◆ The problem
Go to the line below that has "The width and", print it and each line after it exactly, and stop after the line that has "Task: Collapse the GUI Appearance tree node"; leave out pictures.

○ ○ ○

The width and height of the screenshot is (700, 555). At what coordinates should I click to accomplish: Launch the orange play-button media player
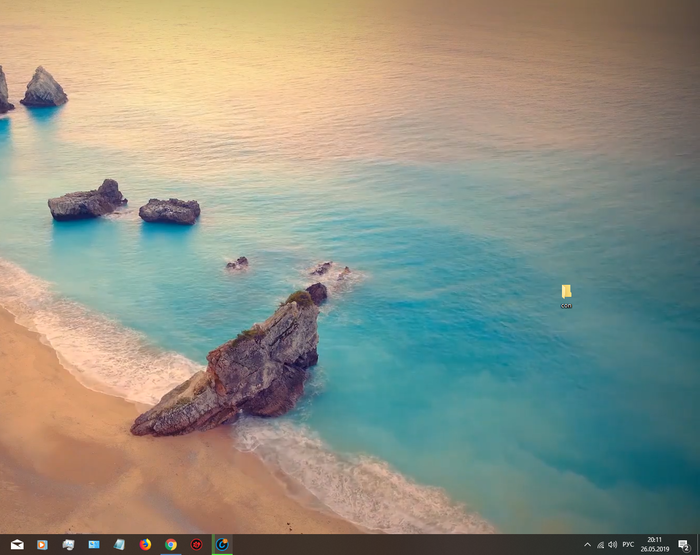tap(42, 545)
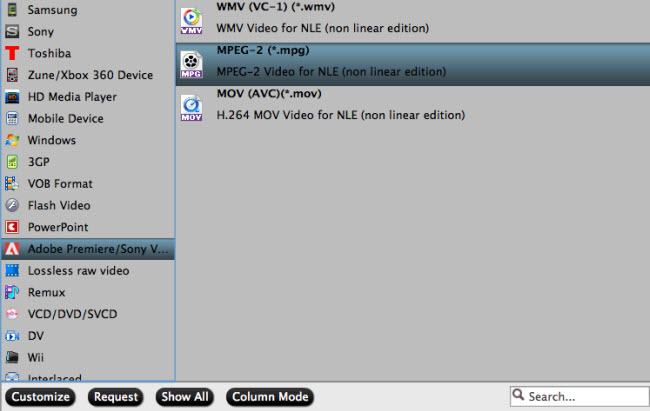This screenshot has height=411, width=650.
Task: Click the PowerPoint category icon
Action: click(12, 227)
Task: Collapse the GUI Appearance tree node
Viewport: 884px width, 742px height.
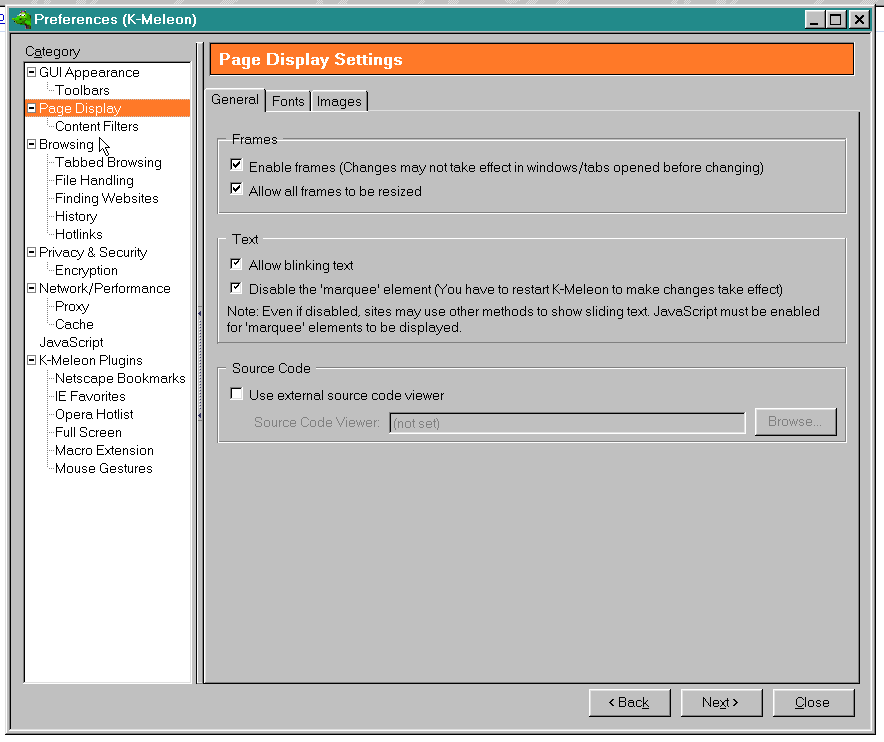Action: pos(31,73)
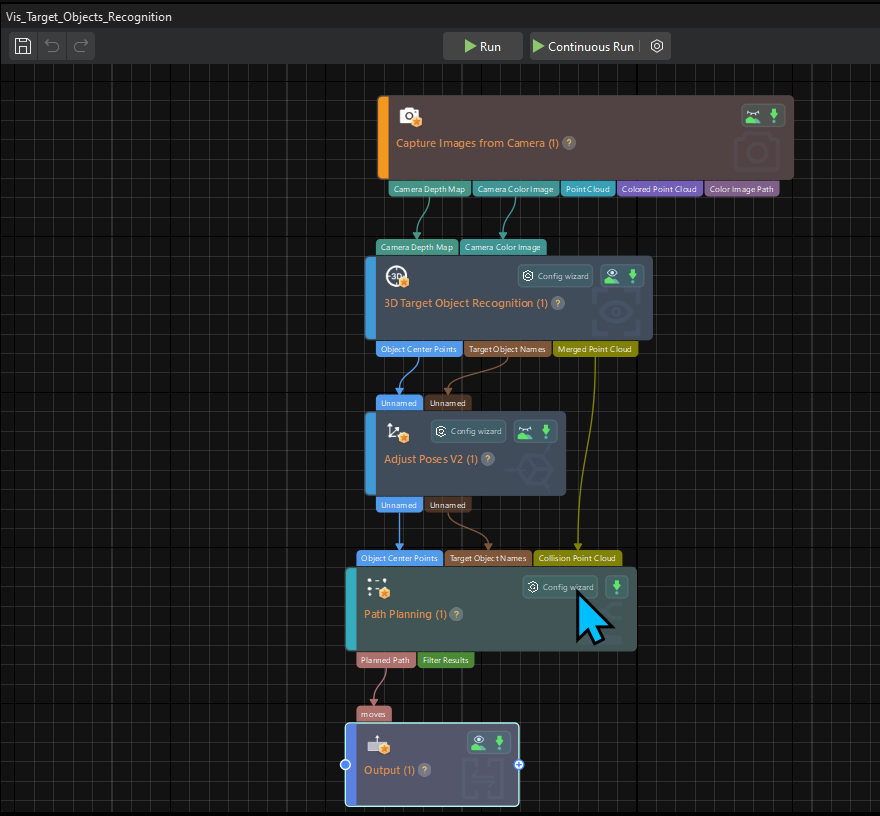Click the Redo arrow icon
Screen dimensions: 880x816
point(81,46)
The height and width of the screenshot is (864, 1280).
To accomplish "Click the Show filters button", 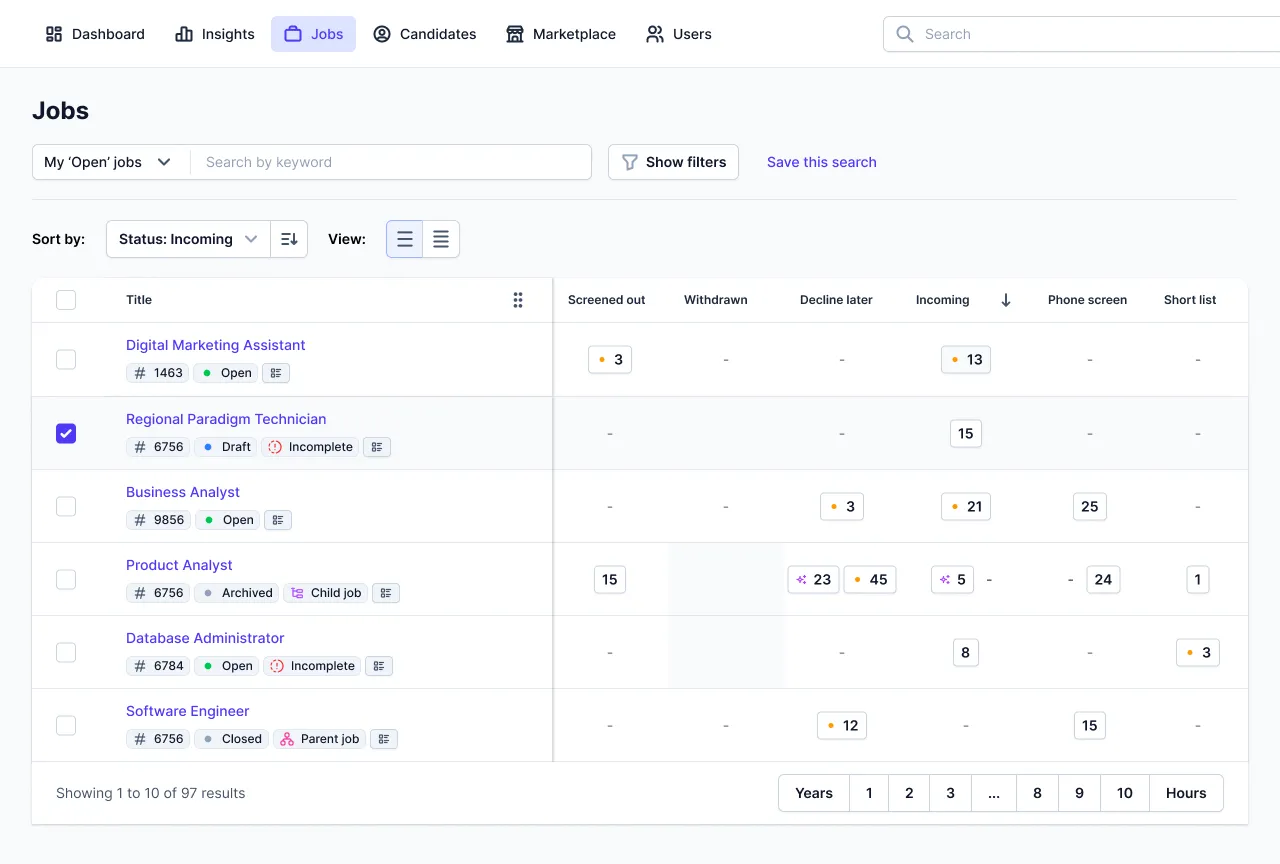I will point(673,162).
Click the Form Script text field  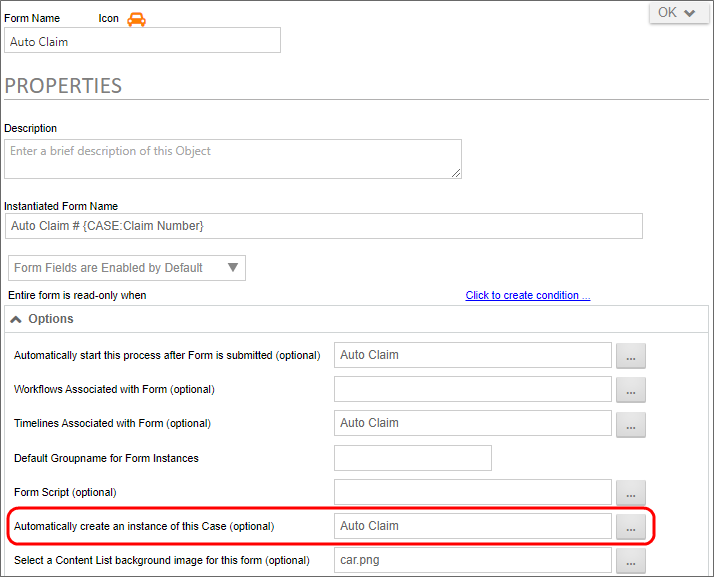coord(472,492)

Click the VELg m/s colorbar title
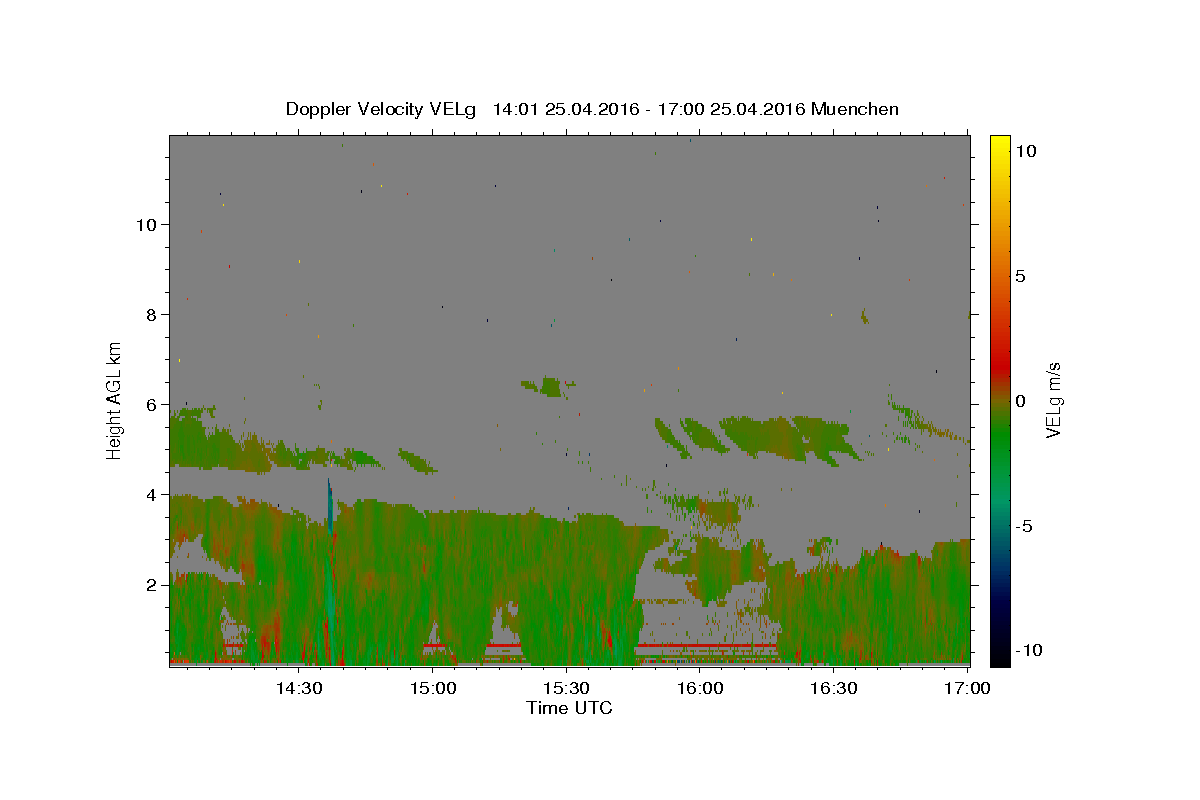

○ ○ ○

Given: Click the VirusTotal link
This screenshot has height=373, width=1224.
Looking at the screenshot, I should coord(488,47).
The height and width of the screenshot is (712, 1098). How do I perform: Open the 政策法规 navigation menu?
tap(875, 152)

○ ○ ○

◆ Problem solution
The width and height of the screenshot is (700, 555). At what coordinates should I click to accomplish: Launch the orange play-button media player
tap(42, 545)
This screenshot has height=411, width=650.
Task: Click the PowerPoint category icon
Action: click(12, 227)
Task: Collapse the GUI Appearance tree node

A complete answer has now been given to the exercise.